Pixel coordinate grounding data
──────────
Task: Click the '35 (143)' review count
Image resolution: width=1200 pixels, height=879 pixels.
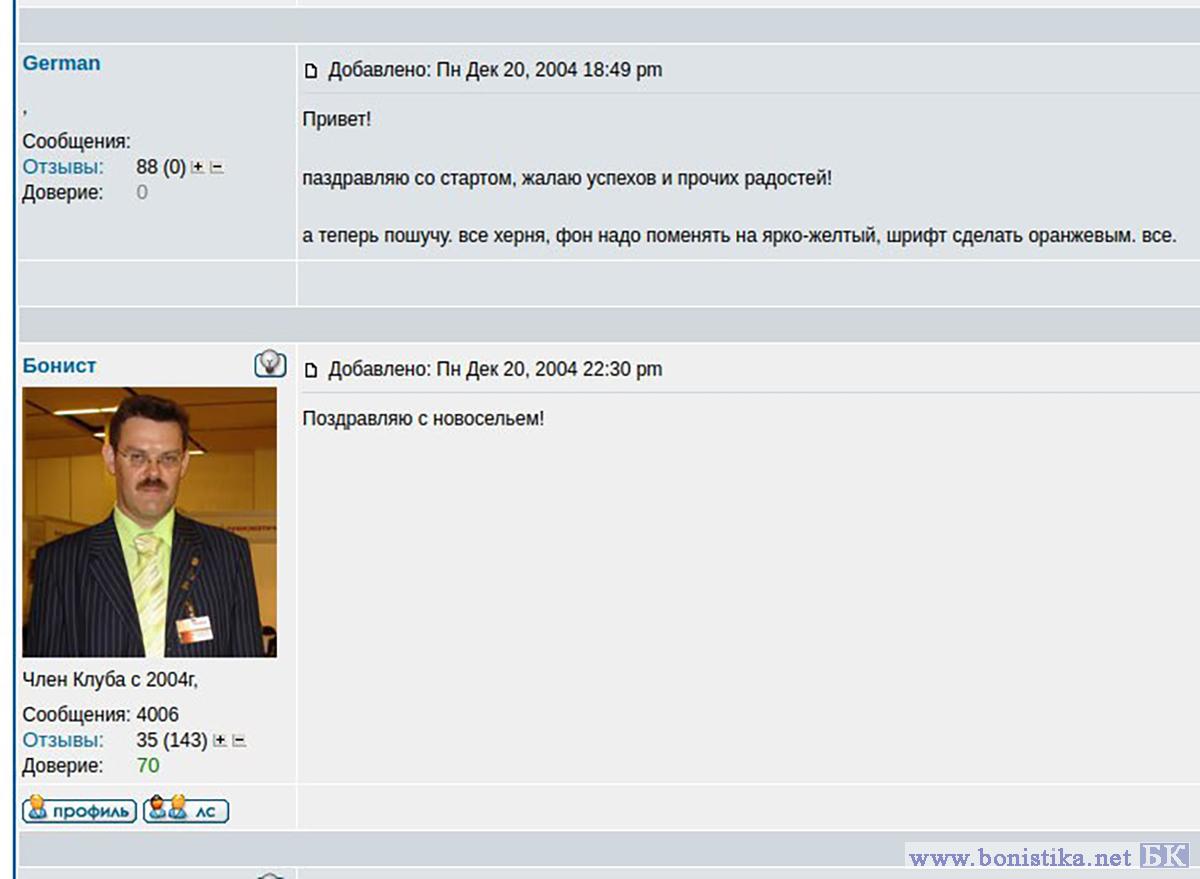Action: pos(171,740)
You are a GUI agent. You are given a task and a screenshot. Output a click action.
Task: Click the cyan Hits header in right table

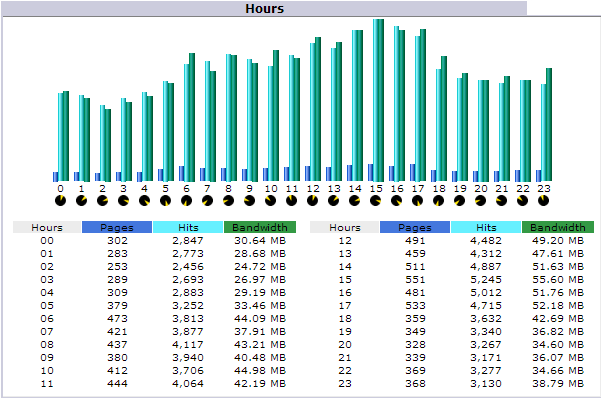pos(486,228)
──────────
All records above are to be repeated exactly, with the images left out.

**RESPONSE TO THE EXERCISE**.
Task: Click the '35 (143)' review count
Image resolution: width=1200 pixels, height=879 pixels.
Action: pos(171,740)
You are a GUI agent. You are given a task and a screenshot. Output a click action.
Task: Click the cyan Hits header in right table

pos(486,228)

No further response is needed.